I found this on the internet a long while back. It's from the Columbus, MS, Commercial Dispatch newspaper:
An Era Ends As Passenger Train Service Is Halted
By Douglas Bateman-Commercial Dispatch Features Editor
January 31, 1955
Ninety-five years ago—about a century—the first passenger train pulled into Columbus .
At 10:30 tonight, when the Frisco makes the final run, such service will end for Columbus , a sad touch to a romantic phase in the city’s history.
There’s no one alive who remembers it now, but records show it was a great day when the first iron horse chugged into town on a line built by the old Mobile and Ohio Railway Company.
Good Service Record
The First Columbus National Bank hailed the event as a “brighter era economically” in their minutes, and loaned the railroad company a sizeable sums of money to bring the line here.
It proved its worth down through the years and carries on auspicious record of service which includes transporting Confederate troops from Columbus .
Sadly enough, the company now called the G.M. & O. discontinued their passenger service here last March 20th. It was a small but efficient train dubbed the “Doodle Bug.”
The second chapter of a dying passenger service ended here the night of June 28th, 1948, when Columbus ’ own railway company, the Columbus and Greenville line, terminated a long and colorful history in passenger transportation.

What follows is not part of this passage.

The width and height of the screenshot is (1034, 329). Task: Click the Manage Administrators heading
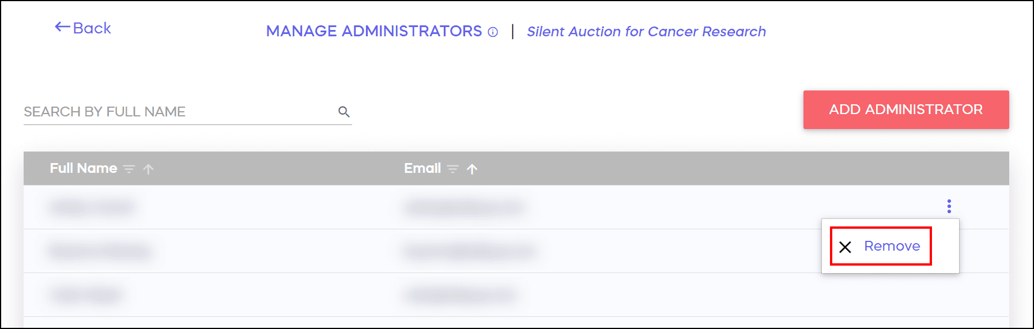tap(373, 31)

Many people vividly recall the days when the C & G train would be packed to capacity with riders heading to the Delta, and how their mouths would water for the hot chicken lunches served along the way. Four trains ran every day on the C & G, and there were several branch lines.
Service Cancelled
From the same Columbus terminal, the Southern train to Birmingham ran daily, but this service too gradually dwindled through the years until all that remained recently was a “mixed” train. Only last week the passenger coach was dropped.

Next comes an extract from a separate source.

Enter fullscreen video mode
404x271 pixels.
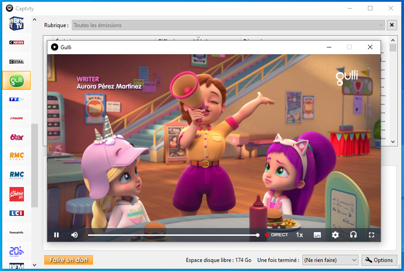tap(371, 235)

And now the Frisco—the last to come and the last to leave—will halt passenger service to Columbus when the “Sunnyland Special” runs for the last time. The Frisco was also hailed as a big event when it first arrived in Columbus in 1927, and provided service from Pensacola to Amory.

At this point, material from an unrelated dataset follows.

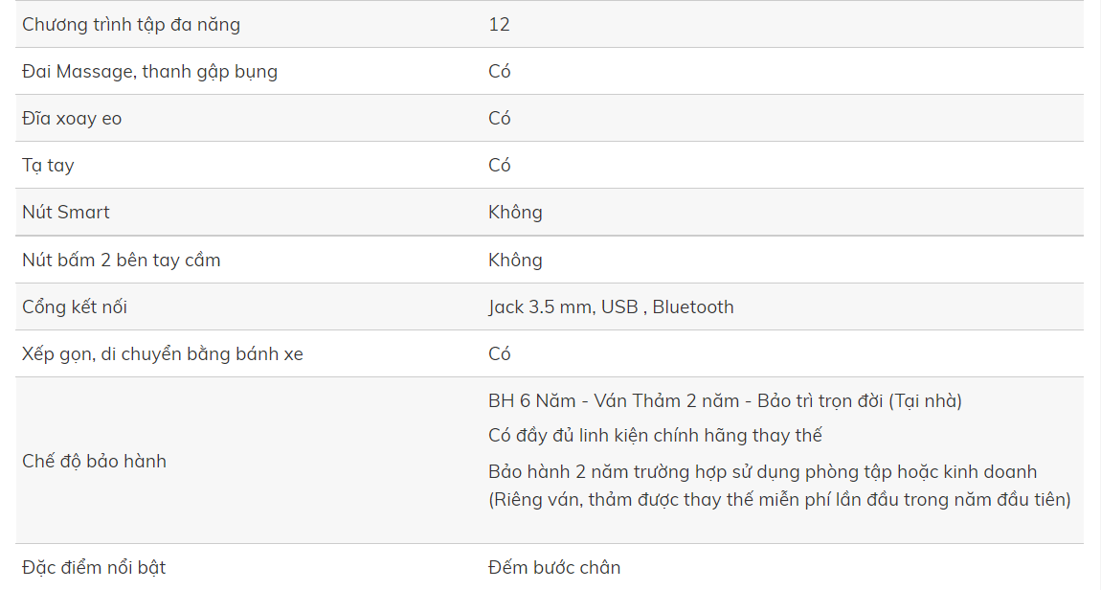Click the 'Chương trình tập đa năng' label
The image size is (1101, 590).
tap(131, 25)
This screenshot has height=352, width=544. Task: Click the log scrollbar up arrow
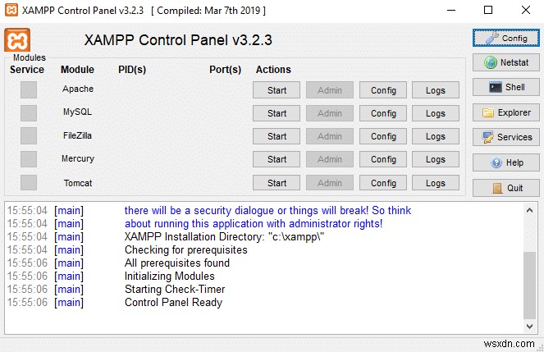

Robert Stovall, president of the C & G, and a man “born to railroading”, aptly expressed the crux of the matter recently when asked to comment upon the last passenger service for Columbus: “The passenger train era is dying everywhere because of too many wheels without rails”, he declared.
George Gaines, now retired, but a railroad man since early youth, reflected sadly on the passing of the passenger train. Said Mr. Gaines: “The end of passenger service on the Frisco, which is the newest railroad entering Columbus , gives me a deep feeling of nostalgia. I can remember such good service to Columbus when I first came here in 1921—on the C & G, the Southern, and the old M & O, It is a very sad occasion.”
Never Replaced
W. E. Leech, another old-timer in the history of Columbus railroading, declared: “I regret the loss of the Frisco passenger train, for it now leaves Columbus without any rail service.” Trains, unlike other forms of transportation, have always run during all kinds of weather.
Other modes of transportation can boast of their romance and spectacular history, but to people who were born during the era of railroading, nothing will ever take the place of a train.
It will truly be a sad event tonight when the rear light of the “Sunnyland” fades into the darkness of the night—for the last time.